Seu principal conceito, o de pluralismo político, defende a importância de existir igualdade política e liberdade, com tolerância e respeito às diferenças, visando à inclusão. É um dos princípios básicos das democracias modernas, pois é entendido como a ausência de uma visão da sociedade definida por um só grupo ou por uma só pessoa (totalitarismo, na visão de Arendt). Graças a esses pensamentos e sua reivindicação da discussão política livre, Arendt tem um papel relevante nos debates sobre o assunto até hoje. Veja três frases para entender melhor as ideias dela:
As reflexões da filósofa são estudadas até hoje (Foto: Hannah Arendt Center for Politics and Humanities at Bard College)

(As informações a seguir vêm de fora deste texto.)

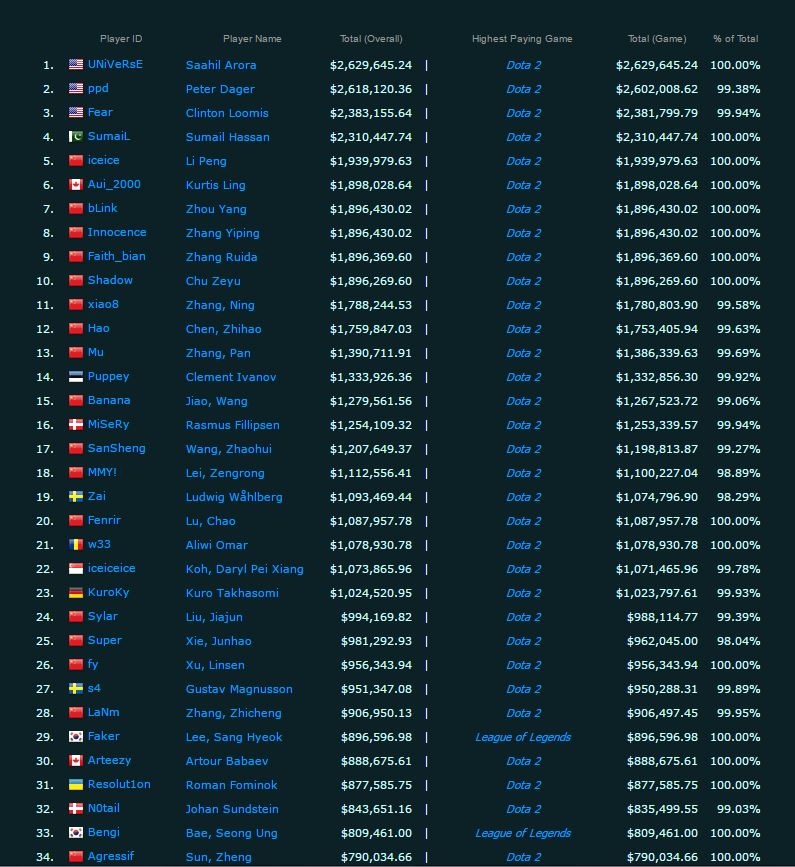The height and width of the screenshot is (867, 795).
Task: Click the Danish flag beside MiSeRy
Action: (76, 425)
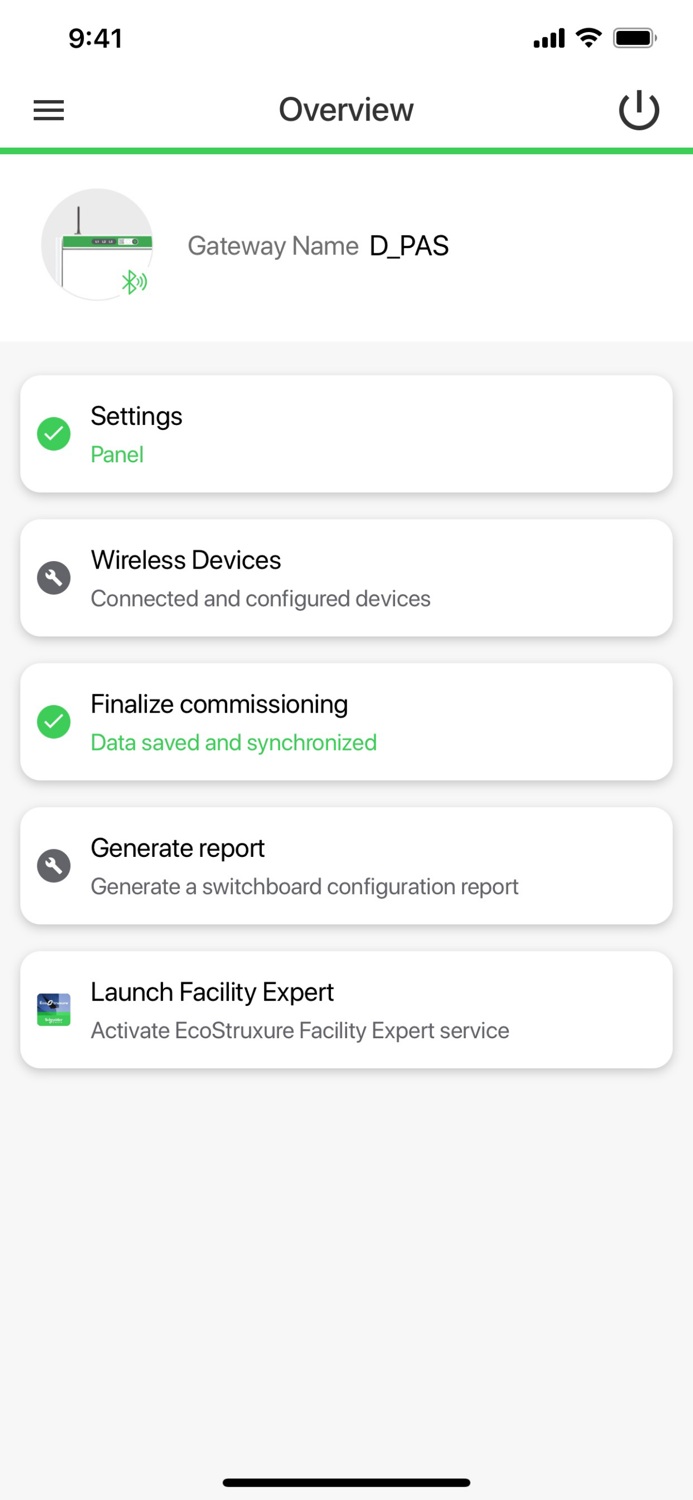This screenshot has height=1500, width=693.
Task: Tap the green checkmark on Finalize commissioning
Action: 53,721
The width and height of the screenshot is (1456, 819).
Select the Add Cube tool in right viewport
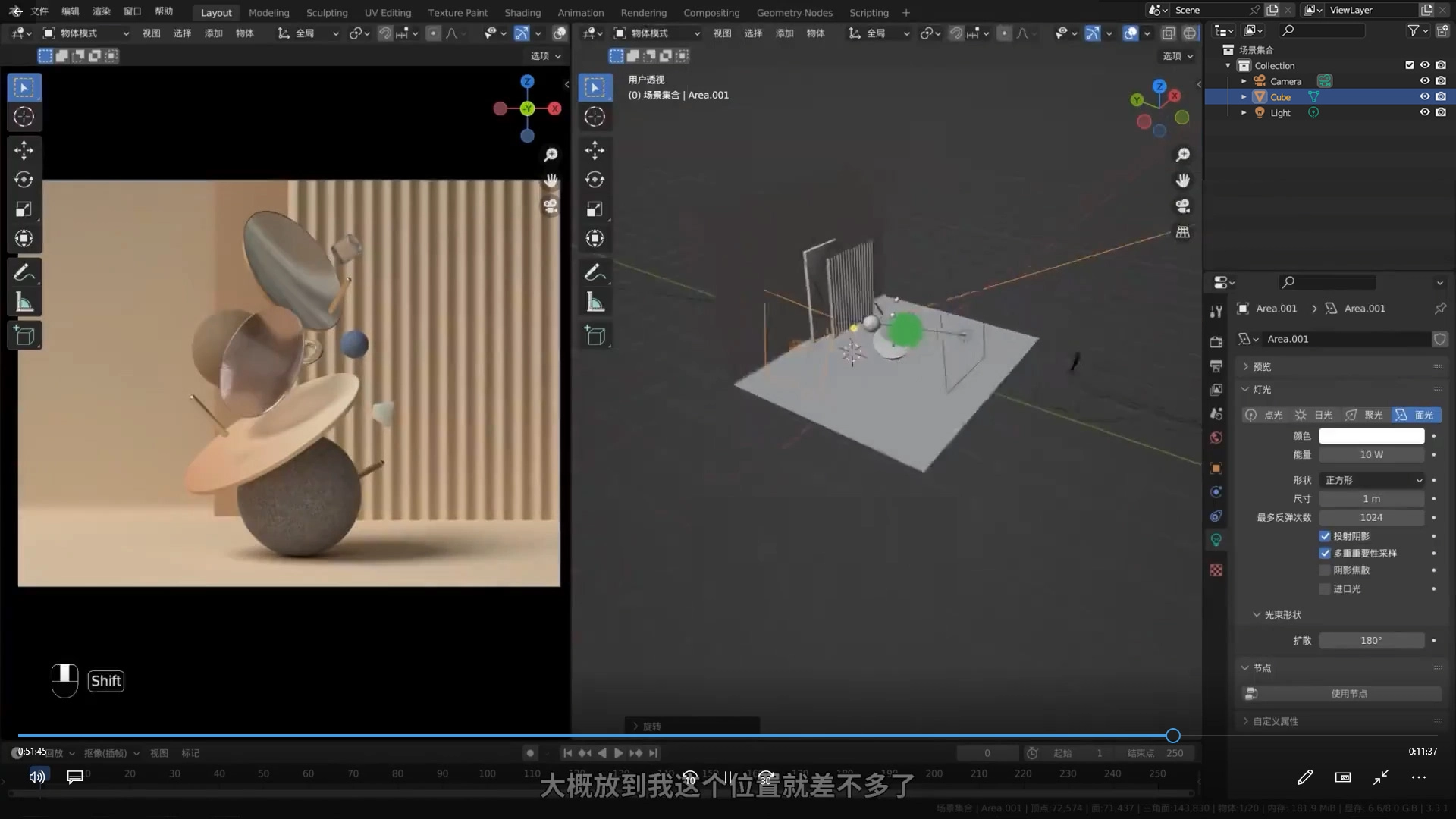point(595,336)
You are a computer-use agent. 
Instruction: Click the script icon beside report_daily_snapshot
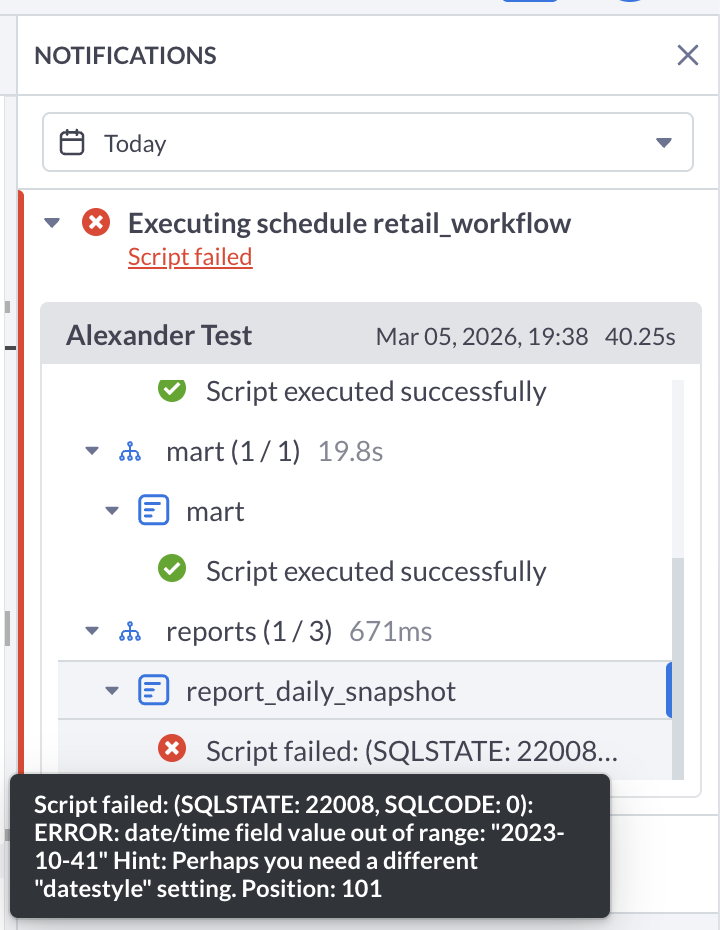(x=153, y=690)
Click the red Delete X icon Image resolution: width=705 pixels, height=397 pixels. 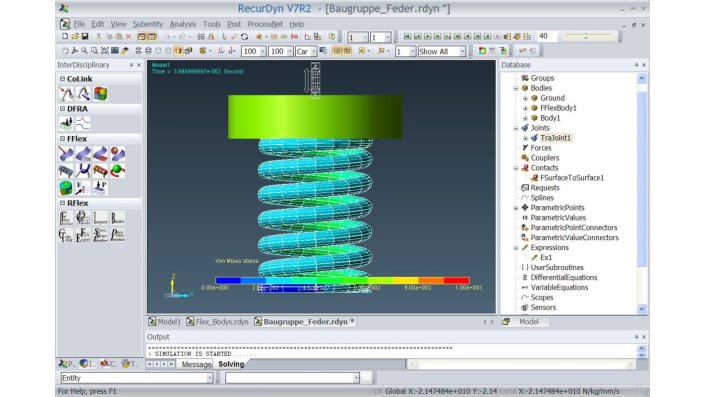click(x=129, y=37)
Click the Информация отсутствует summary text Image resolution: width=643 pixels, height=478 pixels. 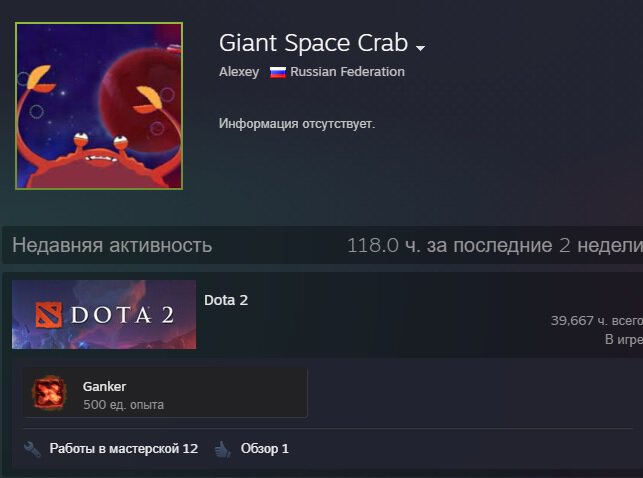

“O revolucionário mais radical se torna um conservador no dia seguinte à revolução”
Para Arendt, liberdade política é sinônimo de ação. A humanidade só se torna livre, de fato, ao agir e decidir, em conjunto, seu futuro comum.
“A essência dos Direitos Humanos é o direito a ter direitos”
A preservação do espaço público é tema constante e de grande relevância no pensamento de Arendt: essa seria a única forma de assegurar as condições da prática da liberdade e da manutenção da cidadania. Seu livro mais famoso, A Condição Humana, busca, entre outros questionamentos importantes, compreender como e por que regimes totalitários se fortalecem.
“Poder e violência são opostos; onde um domina absolutamente, o outro está ausente”
O último livro do por Arendt, em 1963, traduzido no Brasil sob o título Sobre a Violência, é inteiramente dedicado a compreender por que o mundo vivia (e ainda vive) uma escalada de destruição e guerras. Ela mostra que a glorificação da violência não se restringe à minoria de militantes e extremistas. E que a base do poder é, na realidade, convivência e cooperação. Segundo Arendt, a violência destrói o poder, pois se baseia na exclusão da interação e da cooperação entre as pessoas.